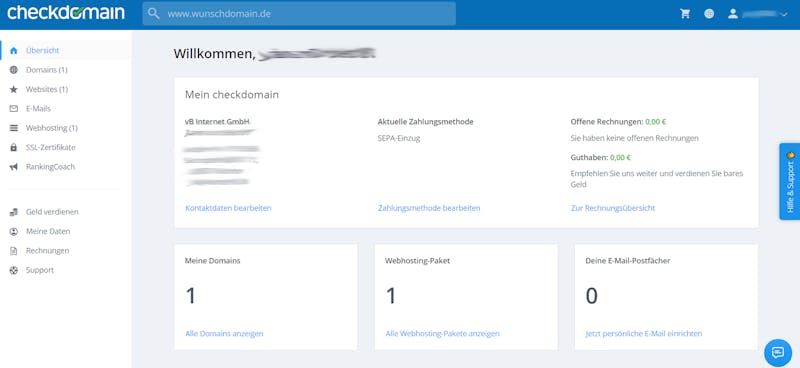This screenshot has width=800, height=368.
Task: Click the Kontaktdaten bearbeiten link
Action: tap(228, 208)
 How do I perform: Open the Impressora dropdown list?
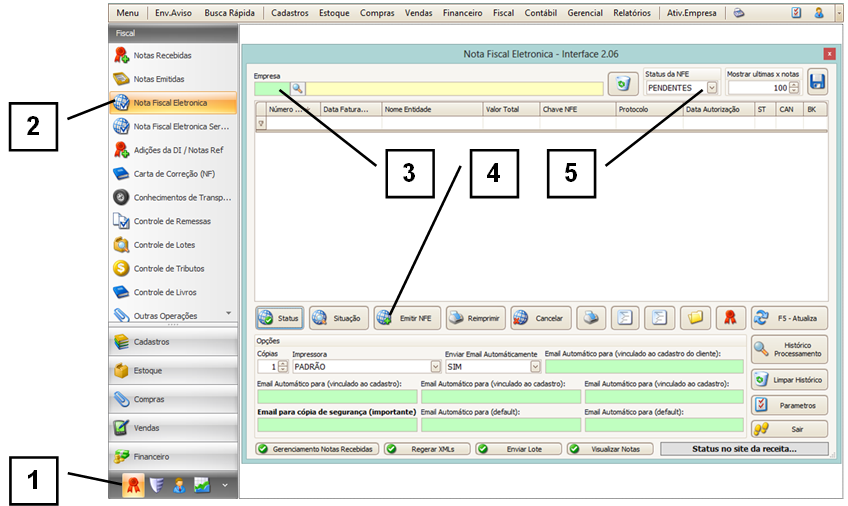point(435,367)
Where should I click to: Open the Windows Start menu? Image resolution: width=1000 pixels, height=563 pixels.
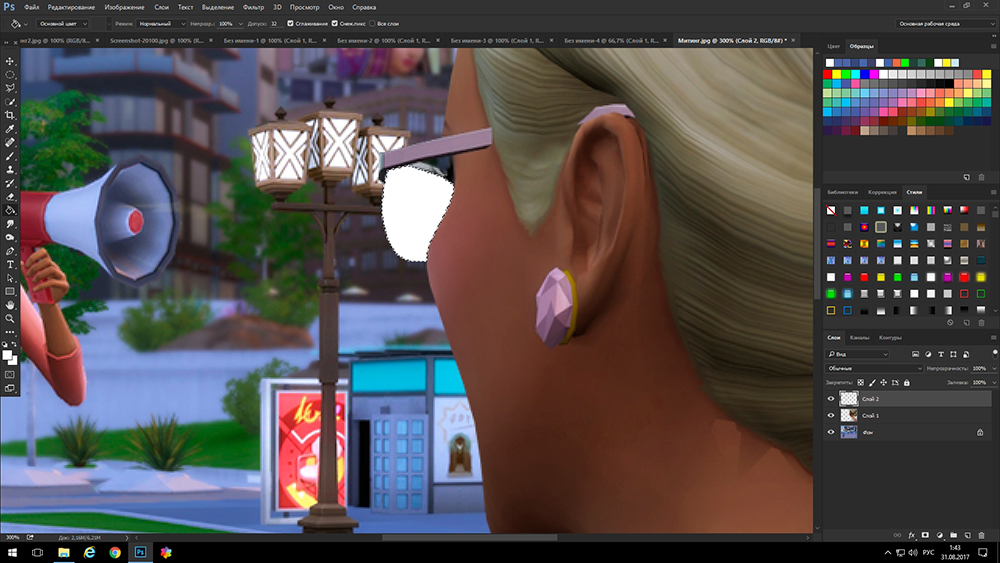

★ ★ ★

PROBLEM REQUIREMENTS: Take only the line containing "How do I perform: Open" and every line after it to the end of the entries, and copy them exactly, pictures excluded.

FINISHED EXERCISE:
 How do I perform: Open the Impressora dropdown list?
point(435,367)
Where should I click to: Open the Windows Start menu? Image resolution: width=1000 pixels, height=563 pixels.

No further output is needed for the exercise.